■ **ASSIGNMENT**:
Copy exactly the lines of the records below, and only those lines, beginning with the line that contains "[Чемпионы-футболисты в Шымкенте" and ending with the line that contains "В доме престарелых".

■ **THE INPUT**:
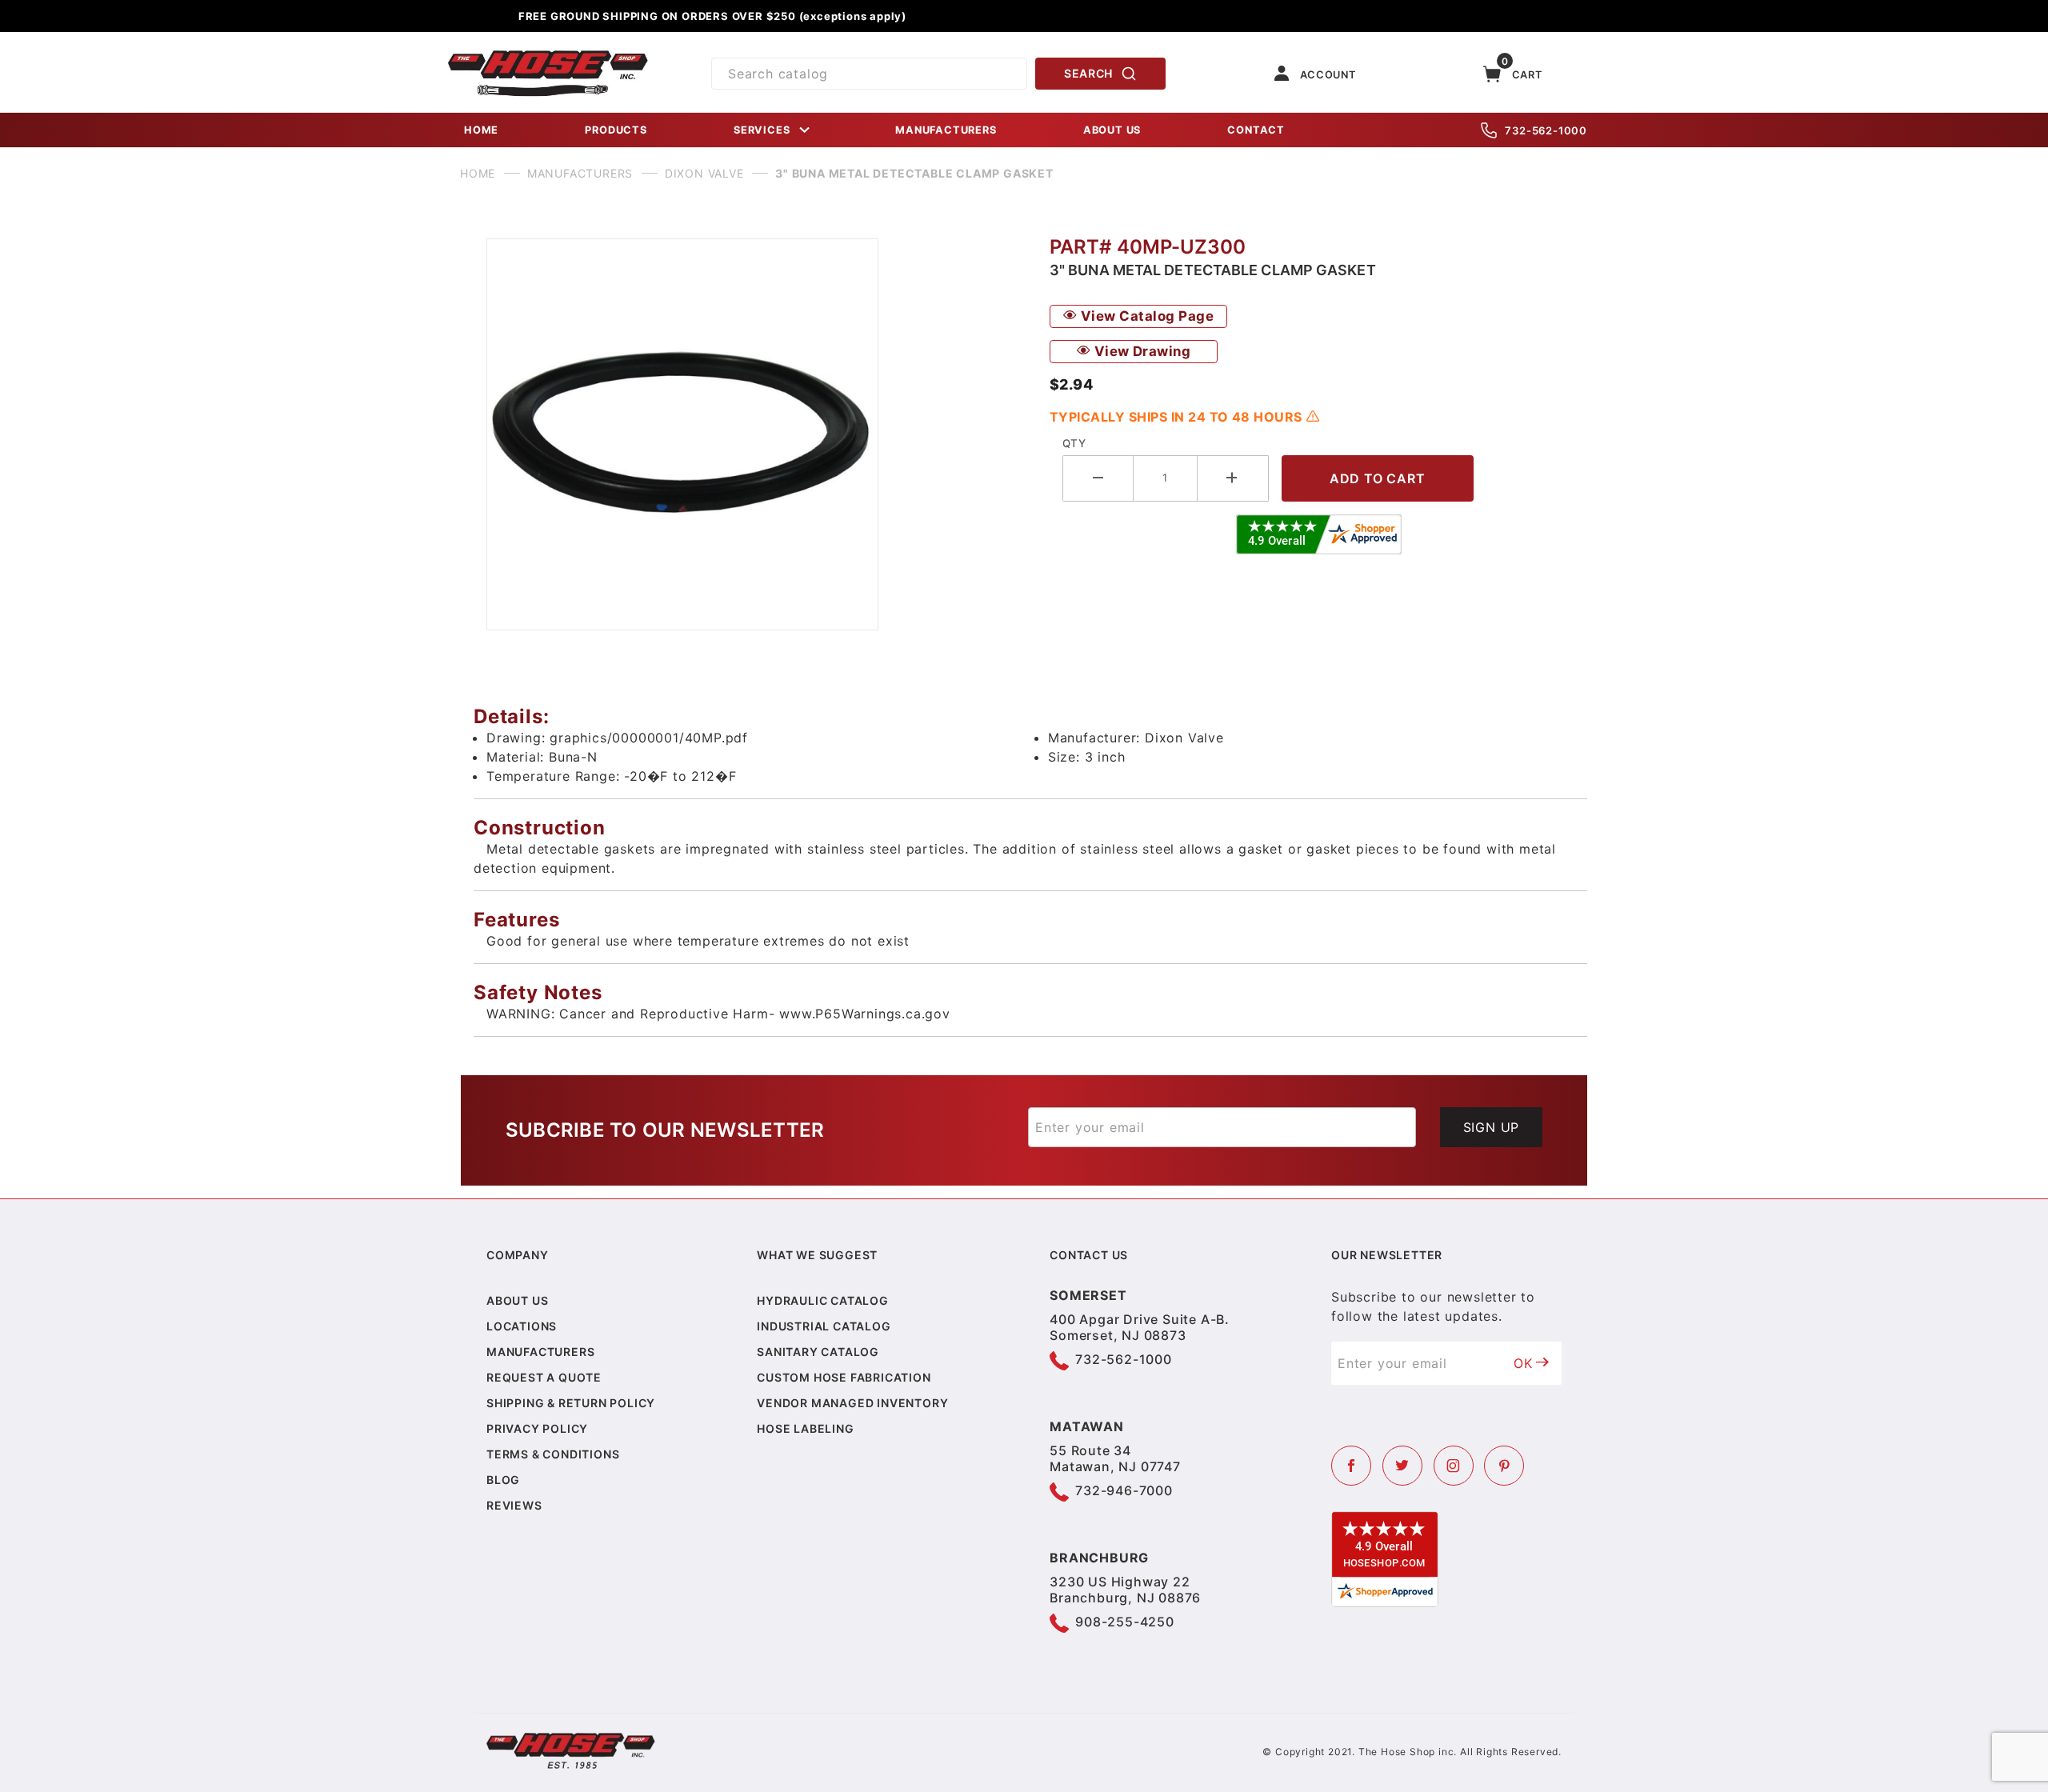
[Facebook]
---
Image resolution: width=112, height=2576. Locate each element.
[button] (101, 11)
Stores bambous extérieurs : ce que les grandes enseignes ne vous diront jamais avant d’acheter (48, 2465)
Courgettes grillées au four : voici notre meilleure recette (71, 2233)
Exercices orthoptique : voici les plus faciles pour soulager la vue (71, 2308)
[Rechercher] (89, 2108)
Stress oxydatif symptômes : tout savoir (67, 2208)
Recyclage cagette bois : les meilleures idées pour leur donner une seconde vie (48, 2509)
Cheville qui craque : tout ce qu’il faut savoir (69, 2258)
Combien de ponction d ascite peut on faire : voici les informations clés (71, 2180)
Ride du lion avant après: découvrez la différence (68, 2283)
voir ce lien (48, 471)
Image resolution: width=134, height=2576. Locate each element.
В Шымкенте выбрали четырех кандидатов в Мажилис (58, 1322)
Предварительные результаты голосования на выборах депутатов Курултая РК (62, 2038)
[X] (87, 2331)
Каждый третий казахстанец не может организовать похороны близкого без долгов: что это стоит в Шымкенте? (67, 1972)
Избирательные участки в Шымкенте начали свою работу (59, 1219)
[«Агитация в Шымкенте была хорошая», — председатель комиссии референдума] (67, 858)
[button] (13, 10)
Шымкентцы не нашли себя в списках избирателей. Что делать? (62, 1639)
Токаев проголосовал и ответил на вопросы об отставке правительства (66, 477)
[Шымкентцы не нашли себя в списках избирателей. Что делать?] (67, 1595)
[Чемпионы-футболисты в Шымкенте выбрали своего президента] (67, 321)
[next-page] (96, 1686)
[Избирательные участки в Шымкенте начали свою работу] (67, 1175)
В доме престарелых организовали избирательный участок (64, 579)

■ **RESPONSE AREA**:
[Чемпионы-футболисты в Шымкенте выбрали своего президента] (67, 321)
[next-page] (96, 1686)
[Избирательные участки в Шымкенте начали свою работу] (67, 1175)
В доме престарелых организовали избирательный участок (64, 579)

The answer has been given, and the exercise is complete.